Roma, Figlio disabile chiuso in garage: il padre era al bar

ROMA – E’ solo l’ennesimo caso di violenza a Roma. Questa volta però non si tratta propriamente di una violenza fisica, bensì di un maltrattamento psicologico ai danni di un figlio disabile. Nella giornata di ieri, 29 giugno 2011, un uomo romano di 56 anni è stato arrestato con l’accusa di abbandono di incapace, sequestro di persona e maltrattamenti in famiglia. Infatti, il 56 enne aveva pensato bene, secondo i carabinieri, di chiudere nel garage della propria abitazione il figlio, per trascorrere una piacevole serata al bar senza impedimenti. Ad aggravare la situazione, il fatto che il figlio dell’uomo fosse un disabile. E’ successo a Roma, nel quartiere di Vitinia. Sono stati i vicini di casa dell’uomo a dare l’allerta, chiamando i carabinieri, preoccupati per i forti rumori che provenivano dal garage dell’abitazione del 56 enne.
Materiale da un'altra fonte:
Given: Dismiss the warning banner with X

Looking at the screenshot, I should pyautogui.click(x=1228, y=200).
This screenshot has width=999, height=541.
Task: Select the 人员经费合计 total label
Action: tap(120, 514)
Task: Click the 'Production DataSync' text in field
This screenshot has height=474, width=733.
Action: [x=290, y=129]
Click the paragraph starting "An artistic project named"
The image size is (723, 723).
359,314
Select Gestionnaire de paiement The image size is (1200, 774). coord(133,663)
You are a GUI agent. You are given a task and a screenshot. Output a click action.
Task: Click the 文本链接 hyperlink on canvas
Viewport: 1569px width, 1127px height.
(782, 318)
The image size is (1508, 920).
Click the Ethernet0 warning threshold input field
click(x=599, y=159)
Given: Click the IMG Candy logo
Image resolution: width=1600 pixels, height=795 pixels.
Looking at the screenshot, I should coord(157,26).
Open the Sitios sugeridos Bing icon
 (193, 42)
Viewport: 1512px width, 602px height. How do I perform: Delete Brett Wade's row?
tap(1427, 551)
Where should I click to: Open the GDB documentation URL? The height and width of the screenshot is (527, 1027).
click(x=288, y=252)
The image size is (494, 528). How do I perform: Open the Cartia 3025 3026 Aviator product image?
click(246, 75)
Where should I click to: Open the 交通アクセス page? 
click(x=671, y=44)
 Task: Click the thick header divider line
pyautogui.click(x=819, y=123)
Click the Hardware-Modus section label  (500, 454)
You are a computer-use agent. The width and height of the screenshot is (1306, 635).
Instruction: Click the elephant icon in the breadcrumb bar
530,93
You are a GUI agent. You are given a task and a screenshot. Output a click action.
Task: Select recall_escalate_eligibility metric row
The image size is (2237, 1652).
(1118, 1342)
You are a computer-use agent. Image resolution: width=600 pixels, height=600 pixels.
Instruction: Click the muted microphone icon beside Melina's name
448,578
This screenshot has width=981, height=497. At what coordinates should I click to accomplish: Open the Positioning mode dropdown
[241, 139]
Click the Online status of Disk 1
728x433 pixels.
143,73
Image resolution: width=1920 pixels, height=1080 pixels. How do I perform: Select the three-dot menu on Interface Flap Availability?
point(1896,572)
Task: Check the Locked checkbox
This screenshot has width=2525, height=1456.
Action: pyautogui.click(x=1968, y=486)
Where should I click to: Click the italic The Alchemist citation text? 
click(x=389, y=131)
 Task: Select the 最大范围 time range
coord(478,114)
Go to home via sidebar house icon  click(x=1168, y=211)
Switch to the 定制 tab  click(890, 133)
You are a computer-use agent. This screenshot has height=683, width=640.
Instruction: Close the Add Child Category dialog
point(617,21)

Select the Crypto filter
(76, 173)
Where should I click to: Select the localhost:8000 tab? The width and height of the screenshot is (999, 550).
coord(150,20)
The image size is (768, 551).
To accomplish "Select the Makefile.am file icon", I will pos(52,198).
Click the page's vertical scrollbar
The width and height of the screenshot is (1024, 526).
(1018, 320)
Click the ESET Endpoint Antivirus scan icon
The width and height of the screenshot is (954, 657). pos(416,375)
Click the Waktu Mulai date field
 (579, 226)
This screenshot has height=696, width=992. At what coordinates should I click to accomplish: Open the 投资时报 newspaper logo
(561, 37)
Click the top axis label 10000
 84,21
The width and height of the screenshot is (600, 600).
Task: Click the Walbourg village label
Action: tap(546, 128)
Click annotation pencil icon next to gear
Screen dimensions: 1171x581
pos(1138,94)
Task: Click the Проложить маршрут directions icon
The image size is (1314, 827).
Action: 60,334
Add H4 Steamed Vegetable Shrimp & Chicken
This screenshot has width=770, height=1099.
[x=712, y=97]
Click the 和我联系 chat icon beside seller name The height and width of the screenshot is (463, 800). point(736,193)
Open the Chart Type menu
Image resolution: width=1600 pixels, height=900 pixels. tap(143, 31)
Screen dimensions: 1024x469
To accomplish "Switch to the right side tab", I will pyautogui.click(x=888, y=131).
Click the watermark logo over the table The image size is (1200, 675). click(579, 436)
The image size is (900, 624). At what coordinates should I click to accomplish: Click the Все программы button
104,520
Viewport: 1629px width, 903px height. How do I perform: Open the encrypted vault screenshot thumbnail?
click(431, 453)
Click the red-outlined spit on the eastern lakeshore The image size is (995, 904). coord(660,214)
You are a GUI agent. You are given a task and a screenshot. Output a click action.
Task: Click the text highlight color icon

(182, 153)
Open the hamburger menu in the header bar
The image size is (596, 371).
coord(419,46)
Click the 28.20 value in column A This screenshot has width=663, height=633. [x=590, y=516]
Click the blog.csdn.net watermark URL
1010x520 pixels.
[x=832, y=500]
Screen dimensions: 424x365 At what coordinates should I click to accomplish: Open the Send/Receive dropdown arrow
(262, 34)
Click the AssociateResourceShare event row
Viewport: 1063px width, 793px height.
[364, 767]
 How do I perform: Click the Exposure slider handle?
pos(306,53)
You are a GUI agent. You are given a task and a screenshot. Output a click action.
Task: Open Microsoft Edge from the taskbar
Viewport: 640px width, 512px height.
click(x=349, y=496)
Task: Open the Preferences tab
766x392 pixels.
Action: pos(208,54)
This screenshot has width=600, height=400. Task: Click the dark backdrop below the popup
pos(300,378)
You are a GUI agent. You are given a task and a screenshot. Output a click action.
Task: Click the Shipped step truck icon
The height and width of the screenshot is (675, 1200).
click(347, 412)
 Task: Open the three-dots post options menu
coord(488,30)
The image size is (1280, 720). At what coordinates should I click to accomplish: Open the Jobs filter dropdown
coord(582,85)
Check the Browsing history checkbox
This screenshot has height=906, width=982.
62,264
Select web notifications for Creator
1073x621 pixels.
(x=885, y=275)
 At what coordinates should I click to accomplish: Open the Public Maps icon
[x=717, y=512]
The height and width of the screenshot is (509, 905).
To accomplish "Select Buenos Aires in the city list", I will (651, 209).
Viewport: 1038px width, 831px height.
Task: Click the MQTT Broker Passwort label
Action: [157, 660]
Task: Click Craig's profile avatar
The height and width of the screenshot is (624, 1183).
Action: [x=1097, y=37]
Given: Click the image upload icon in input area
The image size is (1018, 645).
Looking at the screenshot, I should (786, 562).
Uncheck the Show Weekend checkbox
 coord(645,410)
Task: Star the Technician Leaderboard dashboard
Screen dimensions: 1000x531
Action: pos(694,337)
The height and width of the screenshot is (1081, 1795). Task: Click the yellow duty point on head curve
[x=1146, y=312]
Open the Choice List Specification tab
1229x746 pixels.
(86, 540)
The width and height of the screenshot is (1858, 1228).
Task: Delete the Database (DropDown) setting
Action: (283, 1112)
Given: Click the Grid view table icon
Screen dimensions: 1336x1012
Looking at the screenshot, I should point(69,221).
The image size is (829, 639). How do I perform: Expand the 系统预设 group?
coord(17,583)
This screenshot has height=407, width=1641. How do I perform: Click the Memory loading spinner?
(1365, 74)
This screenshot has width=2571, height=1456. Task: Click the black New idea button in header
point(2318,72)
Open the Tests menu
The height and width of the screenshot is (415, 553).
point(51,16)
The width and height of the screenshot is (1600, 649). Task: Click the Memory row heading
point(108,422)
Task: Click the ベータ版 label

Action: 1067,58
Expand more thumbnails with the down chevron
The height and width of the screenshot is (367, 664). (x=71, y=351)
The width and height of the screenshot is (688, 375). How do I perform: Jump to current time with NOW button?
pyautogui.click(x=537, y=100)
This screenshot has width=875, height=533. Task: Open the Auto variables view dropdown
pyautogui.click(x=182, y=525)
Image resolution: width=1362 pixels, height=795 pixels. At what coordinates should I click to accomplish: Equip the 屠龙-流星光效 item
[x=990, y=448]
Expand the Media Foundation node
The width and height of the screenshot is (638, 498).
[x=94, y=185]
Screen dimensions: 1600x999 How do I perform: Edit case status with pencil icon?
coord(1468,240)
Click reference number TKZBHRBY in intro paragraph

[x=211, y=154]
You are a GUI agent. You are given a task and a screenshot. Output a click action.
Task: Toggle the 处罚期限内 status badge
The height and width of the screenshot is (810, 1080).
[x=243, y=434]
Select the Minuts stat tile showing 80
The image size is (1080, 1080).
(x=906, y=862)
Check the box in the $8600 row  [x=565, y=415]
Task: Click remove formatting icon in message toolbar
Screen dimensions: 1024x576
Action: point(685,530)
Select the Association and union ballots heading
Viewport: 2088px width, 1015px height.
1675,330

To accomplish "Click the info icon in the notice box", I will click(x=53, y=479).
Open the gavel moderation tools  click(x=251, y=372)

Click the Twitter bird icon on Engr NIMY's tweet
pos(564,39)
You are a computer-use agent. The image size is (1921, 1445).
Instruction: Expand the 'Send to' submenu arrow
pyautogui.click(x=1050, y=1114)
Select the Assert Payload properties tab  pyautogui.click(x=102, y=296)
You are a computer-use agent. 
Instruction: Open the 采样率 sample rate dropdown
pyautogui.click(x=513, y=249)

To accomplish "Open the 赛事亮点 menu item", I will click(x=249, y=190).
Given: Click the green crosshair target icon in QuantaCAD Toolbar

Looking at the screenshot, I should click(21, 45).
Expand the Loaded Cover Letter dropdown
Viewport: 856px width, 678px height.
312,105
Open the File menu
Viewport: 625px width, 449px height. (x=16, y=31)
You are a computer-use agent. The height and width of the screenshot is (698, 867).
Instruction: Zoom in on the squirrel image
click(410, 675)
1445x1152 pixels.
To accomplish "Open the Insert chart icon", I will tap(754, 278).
All’arrivo dei carabinieri, la situazione si è presentata nuda e cruda: un povero ragazzo 23 enne, con problemi mentali, lasciato solo, rinchiuso nel garage dell’abitazione, in stato di abbandono. Quando gli uomini dell’arma sono arrivati, il ragazzo si è presentato molto agitato e, molto probabilmente per lo stress, aveva distrutto alcune suppellettili provocando quei rumori che, per fortuna, hanno spaventato i vicini al punto da spingerli a fare il 112. C’è da dire inoltre, che il garage era in pessime condizioni igieniche, questo dovuto anche al fatto che all’interno della rimessa vi era anche un cane di grossa taglia. Adesso il giovane 23 enne è stato affidato alla madre, mentre sono scattate le manette ai polsi del padre 56 enne che lo aveva abbandonato in garage per passare un po’ di tempo al bar.